» DIRECTIONS:
Return each line from the rows below that contains the string "icon".

» RECORDS PROVIDED:
•••••

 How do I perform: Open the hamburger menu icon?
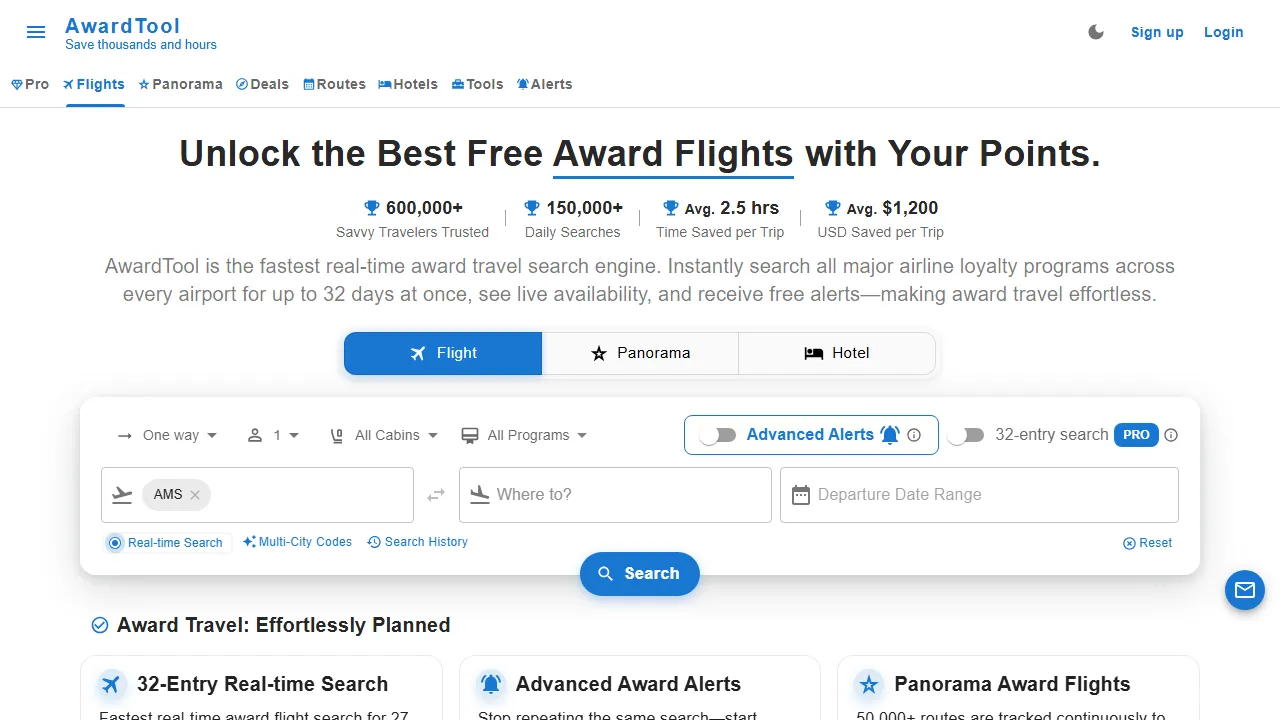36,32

•••••

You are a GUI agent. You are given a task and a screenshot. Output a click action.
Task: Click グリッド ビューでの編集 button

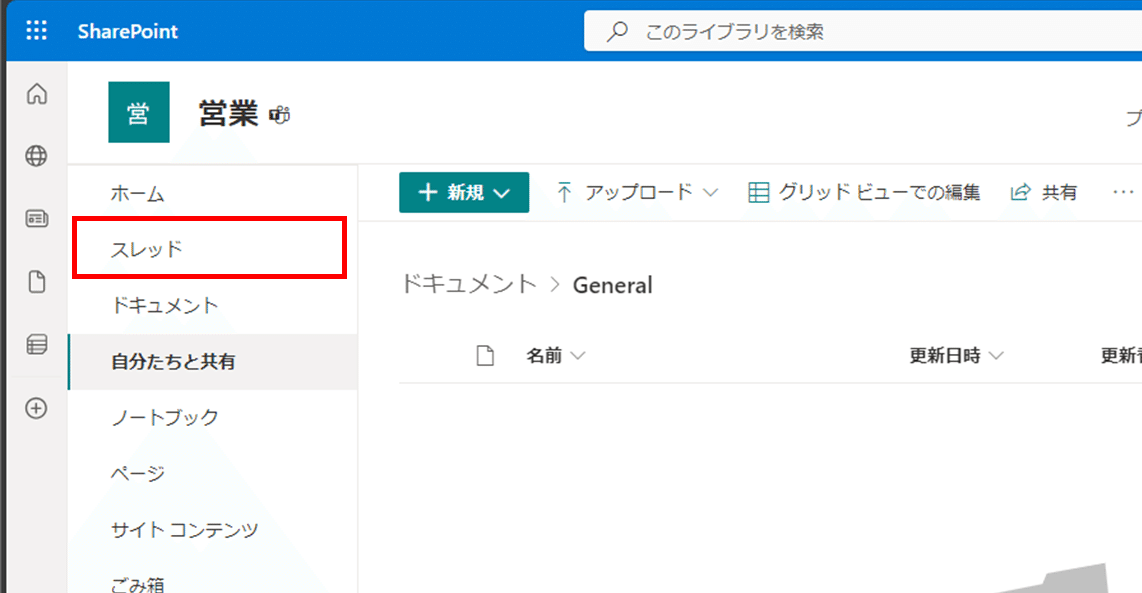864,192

•••••

» SOLUTION:
 How do I perform: Open the hamburger menu icon?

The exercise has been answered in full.